Anton “Tony” Hollow, 1917-2011, The Last of the Lakota Code Talkers?

( – promoted by navajo)

                                                                                                                   Photobucket

Anton “Tony” Hollow, perhaps the last WW II Lakota Code Talker, and longtime educator and advocate for Native Americans, has passed away after a lengthy illness.

Born March 8, 1917 on the Fort Peck Reservation in Montana, he served in the United States Army as a code talker during WWII, attaining the rank of Chief Warrant Officer.

CWO Hollow joined the U.S. Army in January, 1940, and served until March, 1946, including in the Pacific Theater.

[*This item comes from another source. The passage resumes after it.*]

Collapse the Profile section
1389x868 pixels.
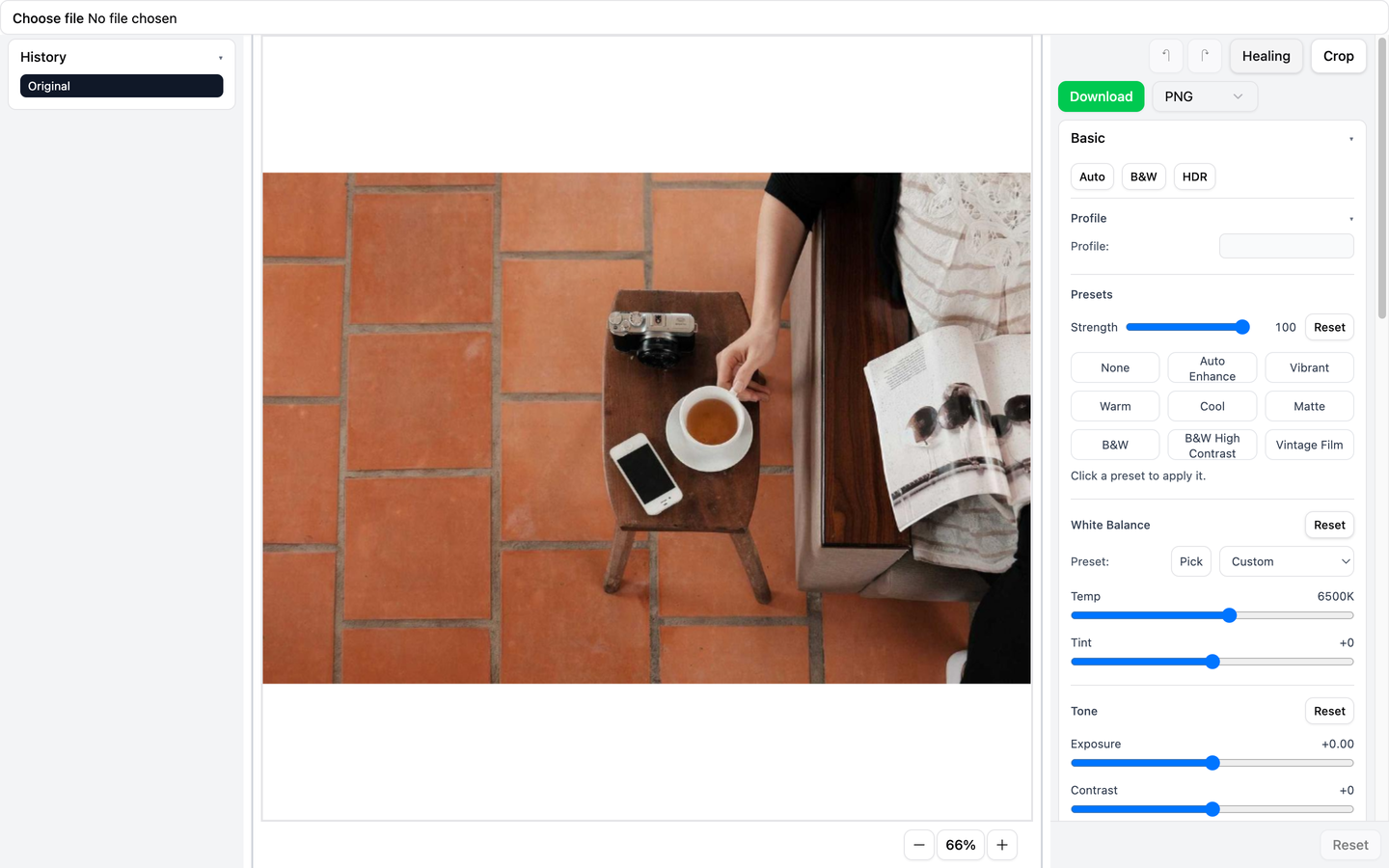click(x=1350, y=218)
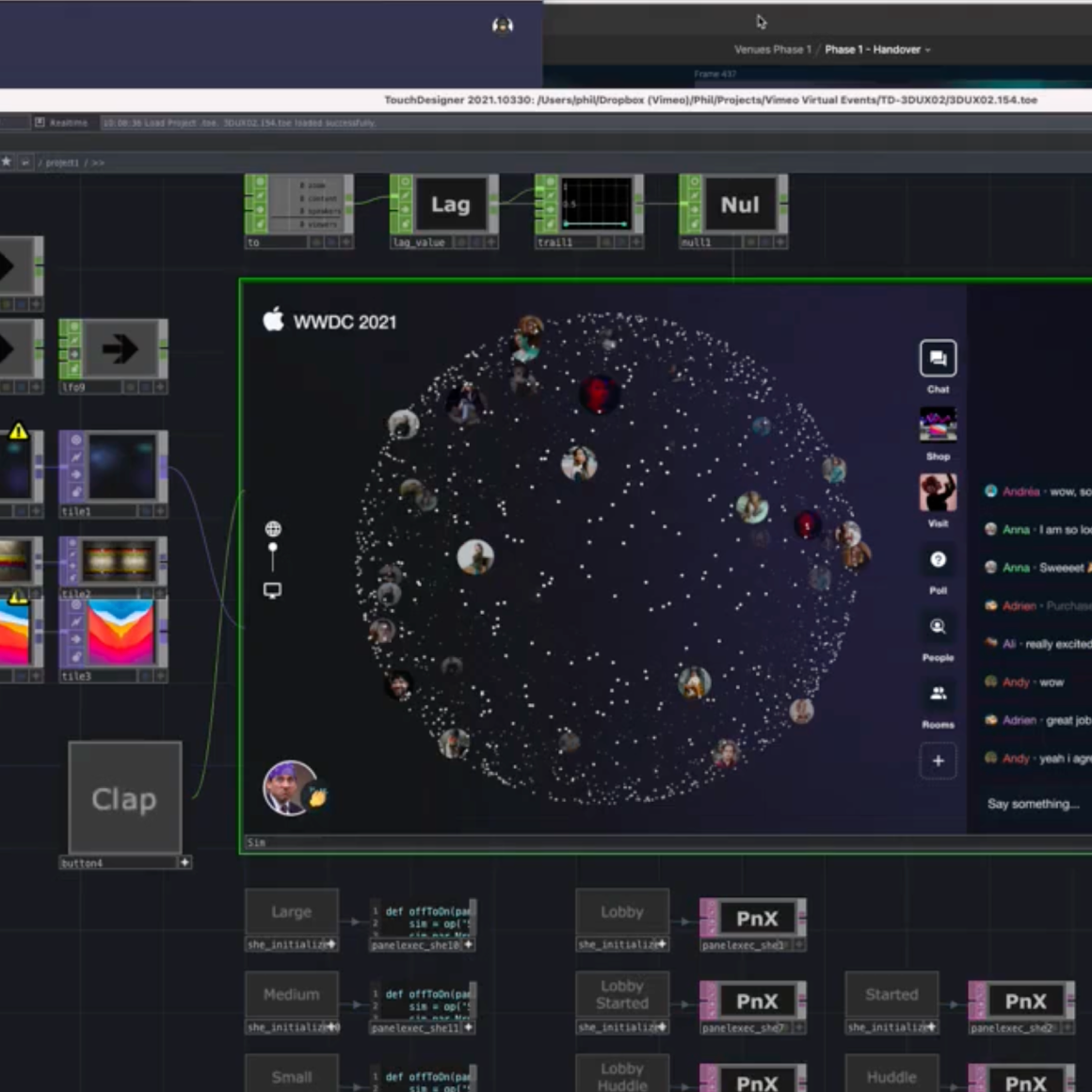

News of Mr. Hollow’s passing comes as the Native American community celebrates Navajo Nation Code Talkers Week. We take this opportunity to remember not only those well known Navajo warriors, but their lesser known Cherokee, Choctaw, Meskwaki, Commanche, and, of course, Lakota brothers as well

When Tony Hollow passed through Fort Lewis, WA, near Tacoma, during the war he discovered the beauty of Washington State, where he would spend much of the remainder of his long life. Washington, and particularly its Native American residents would be glad he did,

The GI Bill helped Tony further his education, which he capped off with an MA in Business Administration from Central Washington University in 1975 at the tender age of 58. He and his wife Maude lived in Wenatchee, where he worked as an accountant for local businesses such as Jones Pontiac, Wenatchee Roofing, and the Boeing aircraft company. He was the kind of man who wanted more than a business career.

Tony established the Wenatchee Indian Center and commited himself as a grant writer who was instrumental in bringing numerous services to the Native American community of Chelan County. Somehow he found the time and energy to serve as President of Chief Dull Knife College in Lame Deer, MT, on the Northern Cheyenne Indian Reservation, as well.

After Tony’s retirement then Washington Governor Dan Evans appointed him to the Washington State Advisory Board for Native Americans.

Tony was preceded in death by his wife Maude, brother Norman, daughter Sonjia, and grandchildren Martyn and Collette. He is survived by his sisters Carolyn and Harriet, children Walter and Kitty, nine grandchildren, and five great-grandchildren. He also leaves his loving companion of fifteen years, June Jelvik, her two daughters, Betty and Donna, and her grandchildren, Ryan and JR, all of whom were like step children and grandchildren to him.

Tony’s memorial service was held August 11, 2011 in Everett, WA, where he was then inurned at the Cypress Lawn Memorial Park.

After a long life, well lived, Tony Hollow will be sorely missed.